Adding adaptive-dosing of [¹⁷⁷Lu]Lu-PSMA-617 (¹⁷⁷Lu-PSMA-617) to enzalutamide improved prostate specific antigen-progression-free survival (PSA-PFS), and the PSA50% and PSA90% response rates among patients with metastatic castration-resistant prostate cancer.

These results were presented by Louise Emmett, MBChB, FRACP, MD, St. Vincent’s Hospital, New South Wales, Australia, at the 2023 European Society for Medical Oncology Annual Congress in Madrid, Spain.

This investigator-initiated, phase 2 trial enrolled 162 patients with metastatic castration-resistant prostate cancer who had not been previously treated with chemotherapy or androgen receptor pathway inhibitors and had at least 2 high risk features for enzalutamide failure. Patients were randomized on a 1-to-1 basis to receive either enzalutamide alone (n = 79), or with adaptive dosing ¹⁷⁷Lu-PSMA-617 (n = 83).
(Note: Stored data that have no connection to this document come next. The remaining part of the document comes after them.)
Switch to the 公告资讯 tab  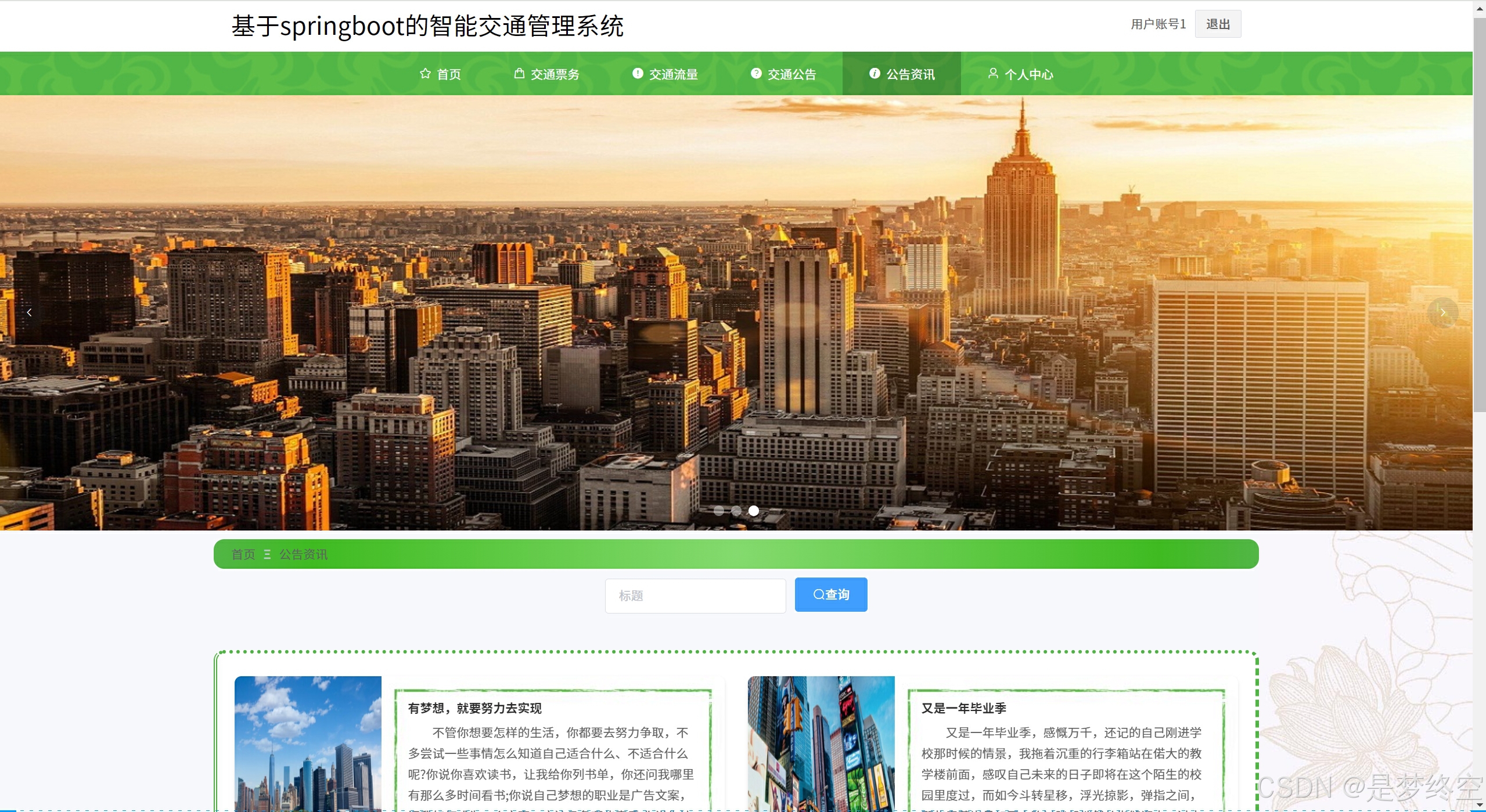pos(910,73)
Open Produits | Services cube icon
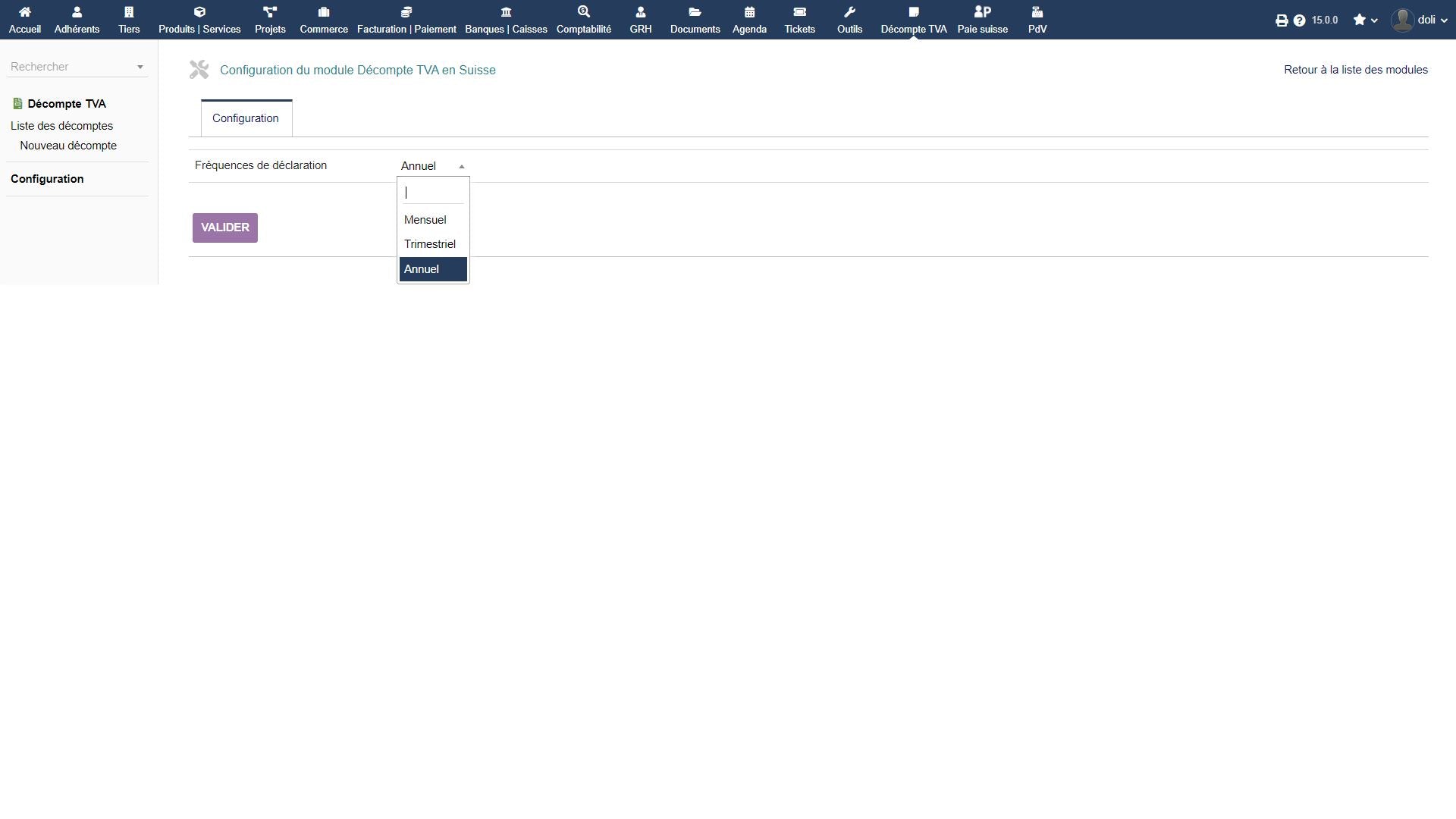The height and width of the screenshot is (819, 1456). 199,12
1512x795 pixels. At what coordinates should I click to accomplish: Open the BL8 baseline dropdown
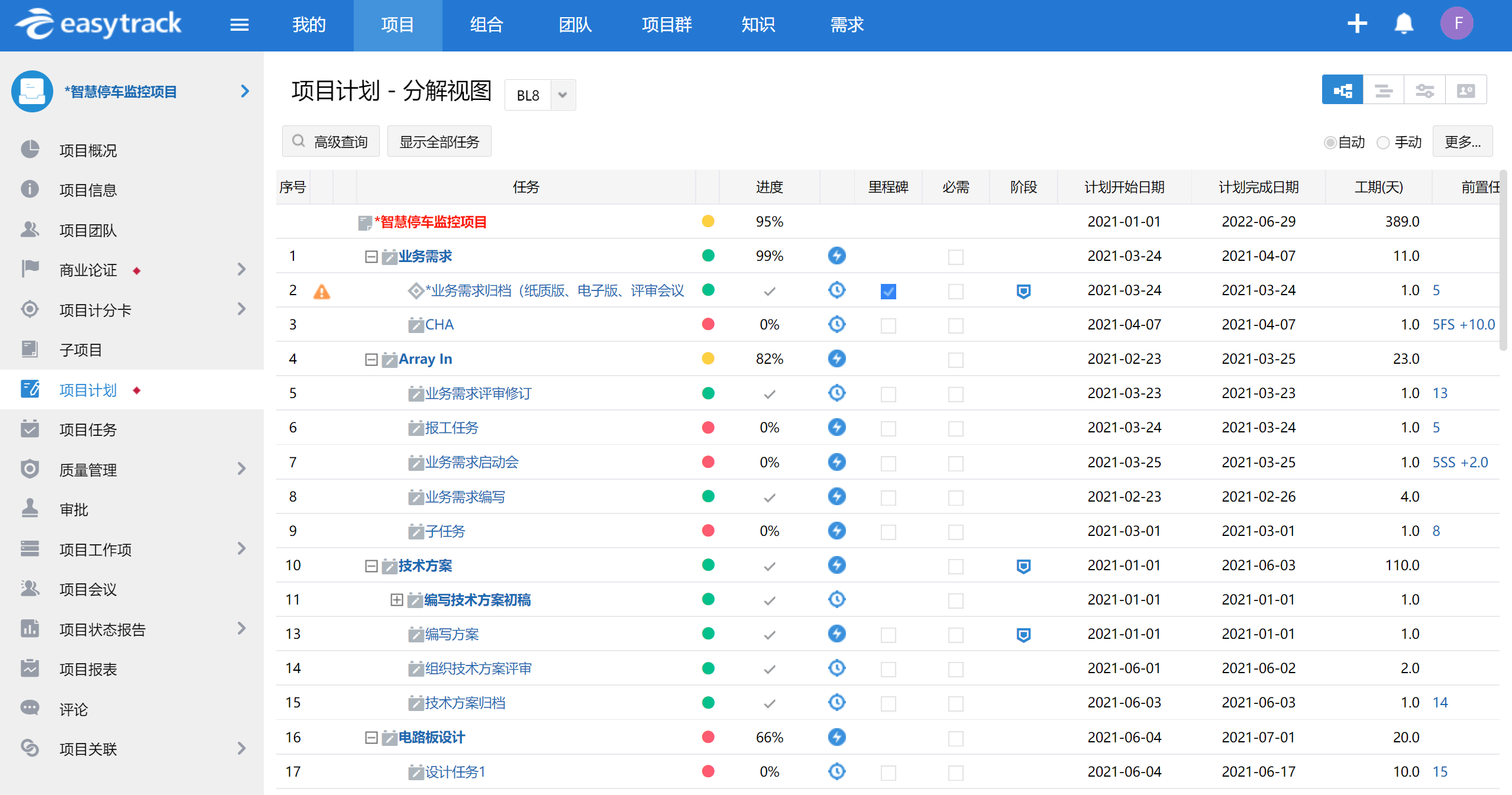[563, 95]
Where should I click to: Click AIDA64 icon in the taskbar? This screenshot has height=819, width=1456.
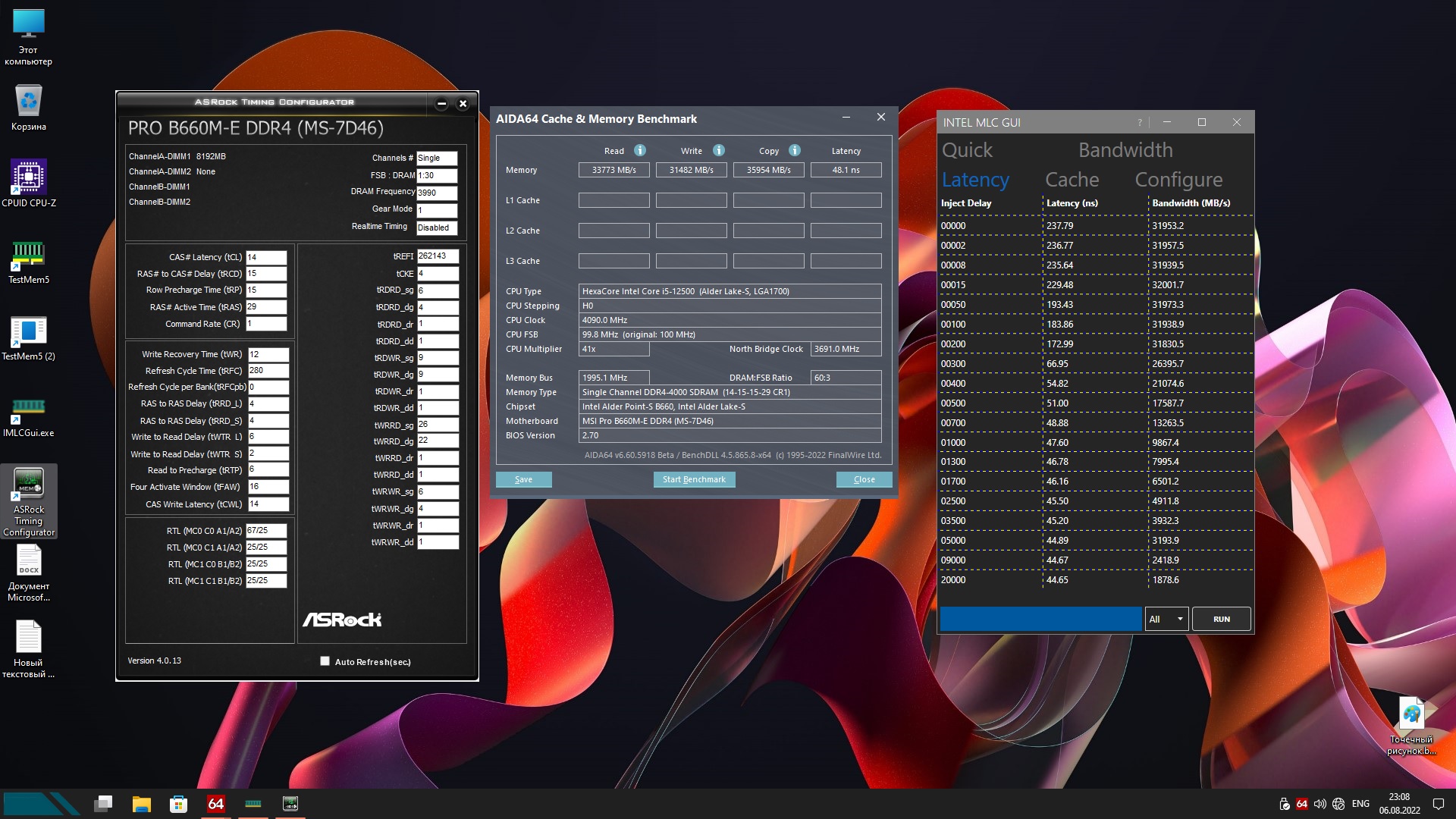(215, 804)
The primary end point of this study was PSA-PFS, with secondary end points including radiological PFS, PSA50% and PSA90% response rates, adverse events, and overall survival.
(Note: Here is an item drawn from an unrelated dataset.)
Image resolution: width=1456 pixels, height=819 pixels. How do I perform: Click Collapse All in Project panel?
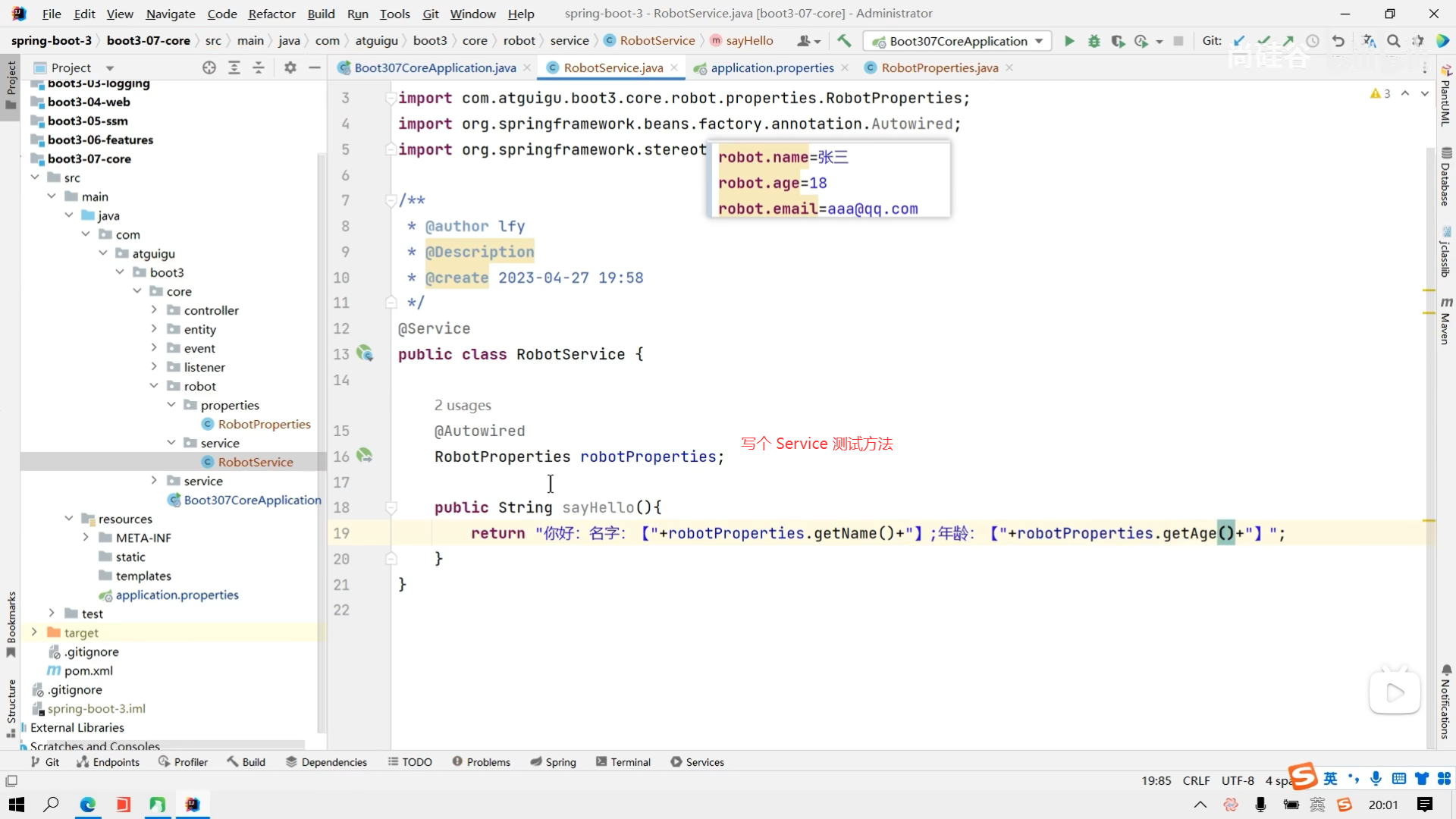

In her presentation at the 2023 ESMO Annual Congress, Dr Emmett stated the adaptive dosing for ¹⁷⁷Lu-PSMA-617 was an important part of this trial. In the ¹⁷⁷Lu-PSMA-617 arm, patients received the first 2 doses of ¹⁷⁷Lu-PSMA-617 followed by a PSMA PET scan on day 92, which was centrally reviewed. If persistent disease was identified on that scan, patients went on to receive a further 2 doses of ¹⁷⁷Lu-PSMA-617, for a total of 4 doses. In this trial, 81% of patients on the 177Lu-PSMA-617 arm received a total of 4 doses of ¹⁷⁷Lu-PSMA-617.
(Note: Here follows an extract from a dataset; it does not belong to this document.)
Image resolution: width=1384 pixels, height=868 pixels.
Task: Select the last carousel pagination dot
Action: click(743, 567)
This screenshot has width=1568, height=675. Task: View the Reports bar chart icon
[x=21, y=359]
With a median follow-up duration of 20 months, PSA-PFS was longer for patients in the ¹⁷⁷Lu-PSMA-617 arm compared to enzalutamide alone (13 months vs 7.8 months; hazard ratio [HR], 0.43; 95% confidence interval [CI], 0.29 to 0.63; P < .001). Median radiologic PFS was 16 months on the ¹⁷⁷Lu-PSMA-617 arm, vs 12 months on the enzalutamide along arm (HR, 0.67; 95% CI, 0.44 to 1.01). PSA50% and PSA90% response rates were also higher in the ¹⁷⁷Lu-PSMA-617 arm (93% and 78% vs 68% and 37%). Serious adverse events were observed in 33% of patients in the ¹⁷⁷Lu-PSMA-617 arm, and 35% of patients in the enzalutamide alone arm.

Dr Emmett concluded that this trial “provides strong evidence of enhanced anticancer effect with the combination of enzalutamide and [¹⁷⁷Lu-PSMA-617] based on the primary end point PSA-PFS.” She added that while this trial administered 2 to 4 doses of ¹⁷⁷Lu-PSMA-617, “4 to 6 doses may further improve progression-free survival.”

Source:

Emmett L, Subramaniam S, Crumbaker M, et al. Enzalutamide and ¹⁷⁷Lu-PSMA-617 in poor-risk, metastatic, castration-resistant prostate cancer (mCRPC): A randomised, phase II trial: ENZA-p (ANZUP 1901). Presented at 2023 ESMO Annual Congress; October 20-24, 2023; Madrid, Spain. LBA84.